Stated exercise »
Please rewrite the lines from the one containing "You are a computer-use agent." through the one containing "Task: Select the", both included, with "agent" changed to "assistant" and nothing else altered. Give only those lines, and leave the pictures out.

Data section »
■ ■ ■ ■ ■ ■ ■

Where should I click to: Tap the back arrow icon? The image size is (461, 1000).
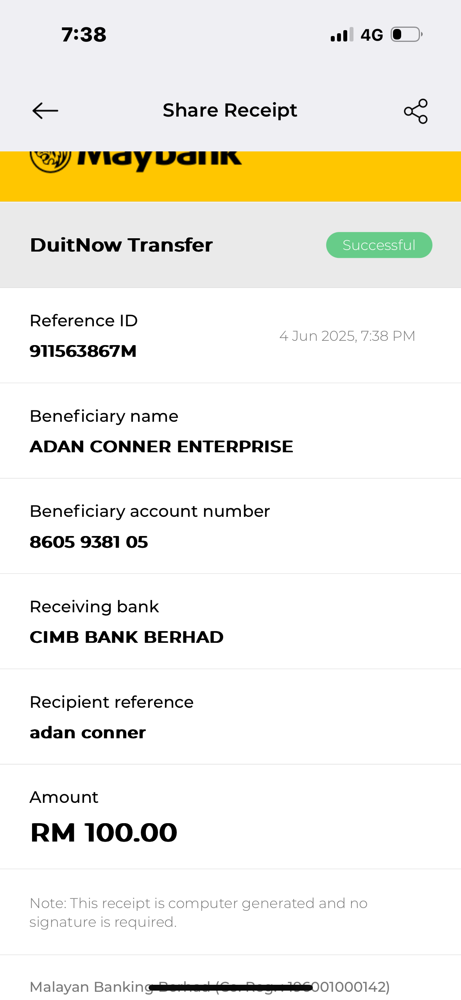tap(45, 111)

■ ■ ■ ■ ■ ■ ■

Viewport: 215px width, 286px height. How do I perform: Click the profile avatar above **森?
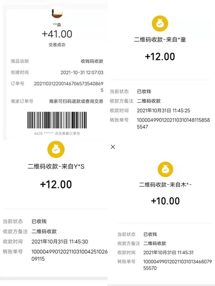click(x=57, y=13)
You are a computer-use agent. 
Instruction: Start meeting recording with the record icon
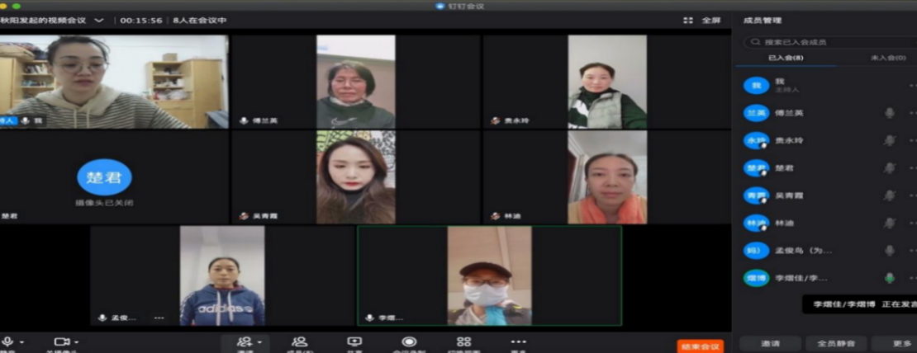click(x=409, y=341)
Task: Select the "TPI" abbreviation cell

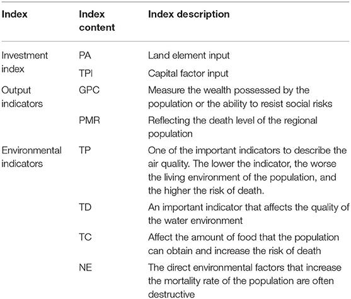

■ ■ ■ ■ ■ ■ ■

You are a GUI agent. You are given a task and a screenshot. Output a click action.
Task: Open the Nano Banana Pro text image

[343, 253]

■ ■ ■ ■ ■ ■ ■

Complete response »
You are a computer-use assistant. 
Instruction: Start meeting recording with the record icon
click(x=409, y=341)
Task: Select the "TPI" abbreviation cell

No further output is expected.